INPUT below:

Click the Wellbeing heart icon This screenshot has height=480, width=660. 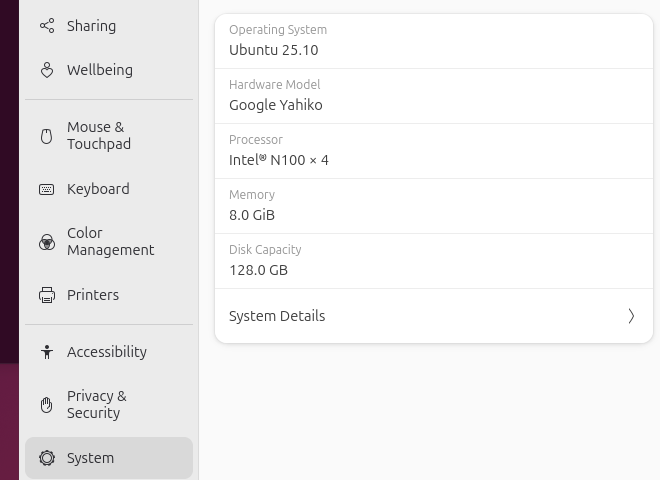[x=47, y=70]
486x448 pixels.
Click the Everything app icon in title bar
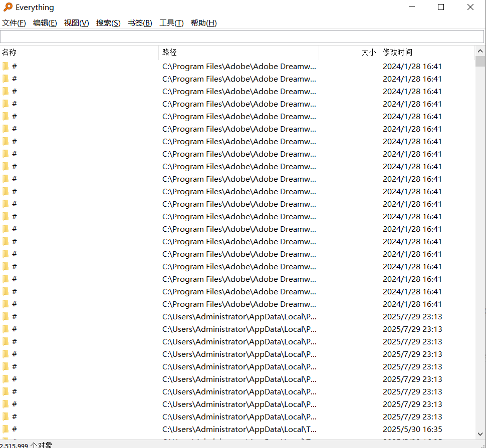tap(8, 7)
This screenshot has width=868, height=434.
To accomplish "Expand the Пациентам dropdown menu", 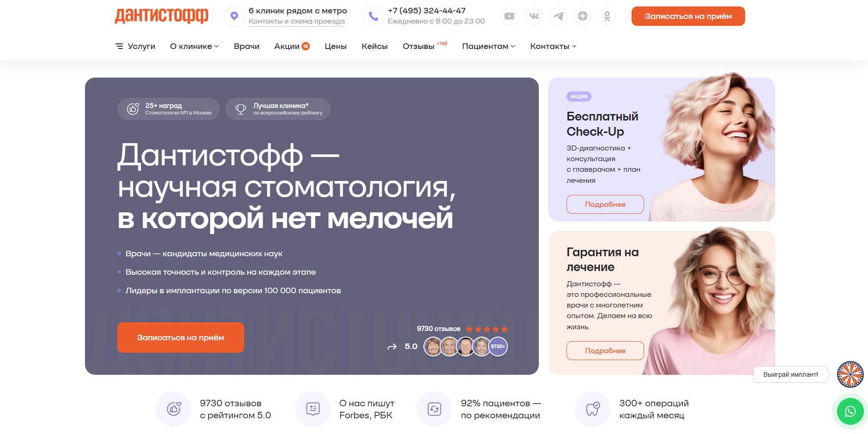I will [x=488, y=46].
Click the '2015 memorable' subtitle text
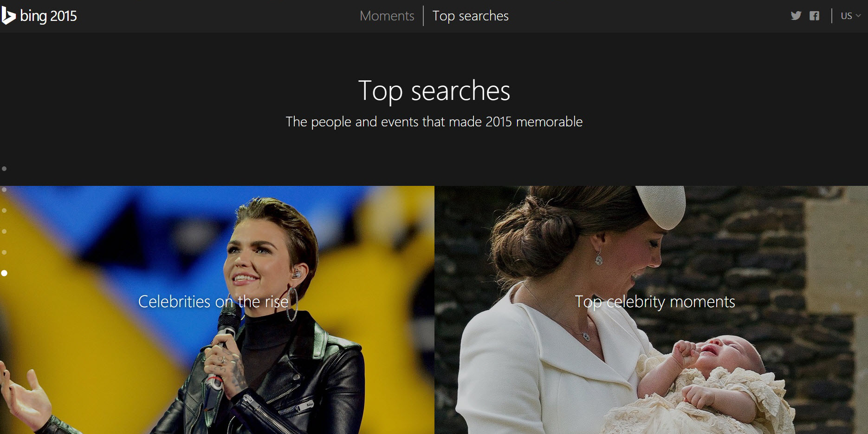Image resolution: width=868 pixels, height=434 pixels. [534, 122]
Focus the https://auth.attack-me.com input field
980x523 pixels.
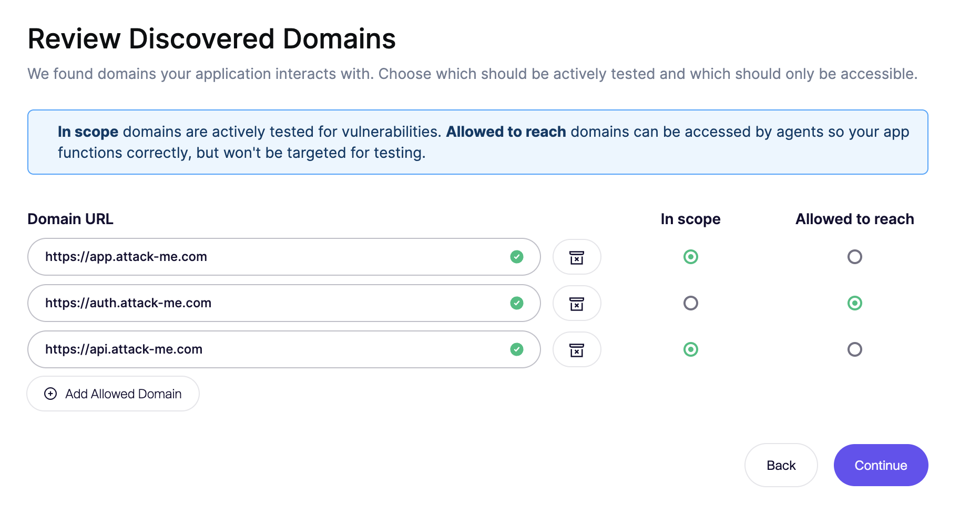263,303
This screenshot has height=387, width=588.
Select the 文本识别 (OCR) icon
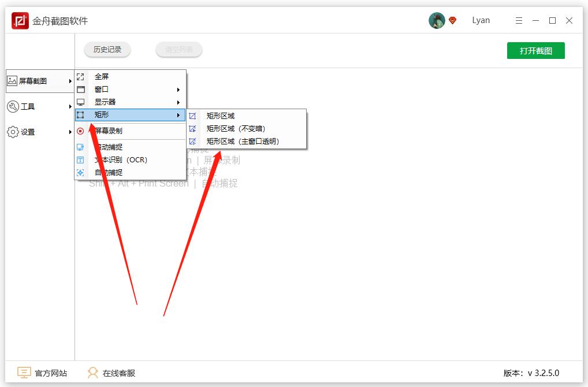click(80, 160)
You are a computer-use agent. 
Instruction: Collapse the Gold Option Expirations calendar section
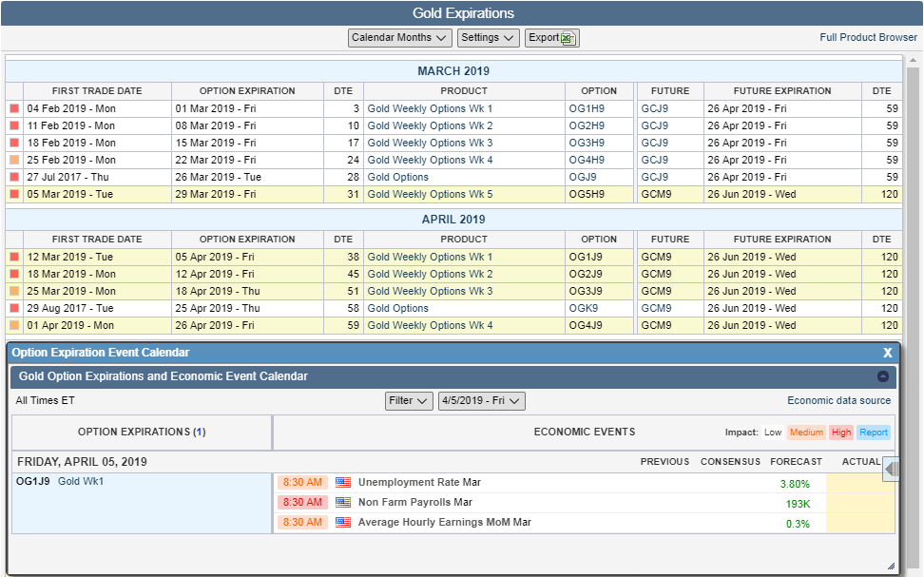(883, 376)
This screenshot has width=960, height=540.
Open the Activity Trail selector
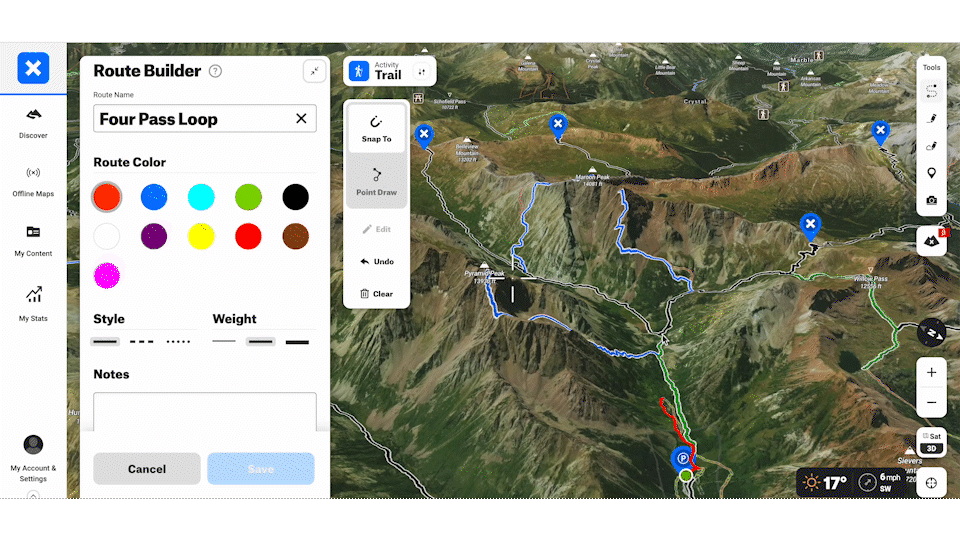[389, 71]
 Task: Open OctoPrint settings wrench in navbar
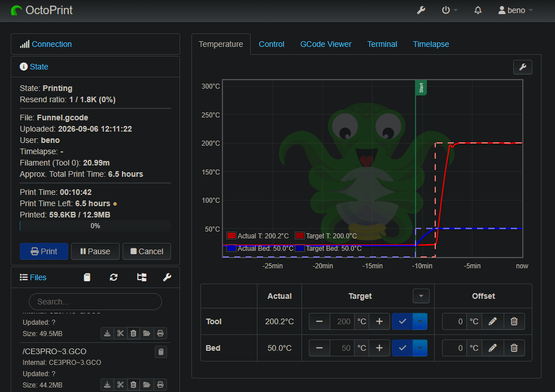[x=421, y=10]
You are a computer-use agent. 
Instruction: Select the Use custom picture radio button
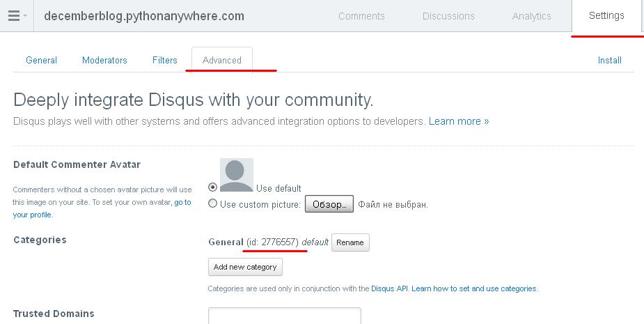[213, 204]
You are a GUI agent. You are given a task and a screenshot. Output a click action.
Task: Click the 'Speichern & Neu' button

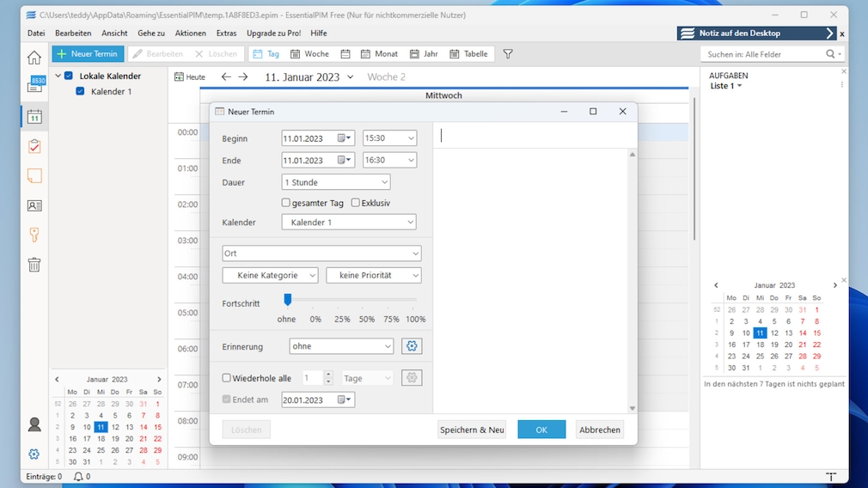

End of INPUT.

* _ABOUT THIS TASK_
Using the records above, reproduce exactly the lines from the line containing "Click the '2015 memorable' subtitle text" through the last line, with both ends kept and no pictures.

* _ANSWER SECTION_
Click the '2015 memorable' subtitle text
Image resolution: width=868 pixels, height=434 pixels. [534, 122]
Focus the https://auth.attack-me.com input field
980x523 pixels.
263,303
This screenshot has height=387, width=588.
Select the 文本识别 (OCR) icon
click(80, 160)
You are a computer-use agent. 
Instruction: Collapse the Gold Option Expirations calendar section
(883, 376)
This screenshot has width=960, height=540.
Open the Activity Trail selector
[389, 71]
 Task: Open OctoPrint settings wrench in navbar
[x=421, y=10]
You are a computer-use agent. 
Instruction: Select the Use custom picture radio button
[213, 204]
You are a GUI agent. You are given a task and a screenshot. Output a click action.
Task: Click the 'Speichern & Neu' button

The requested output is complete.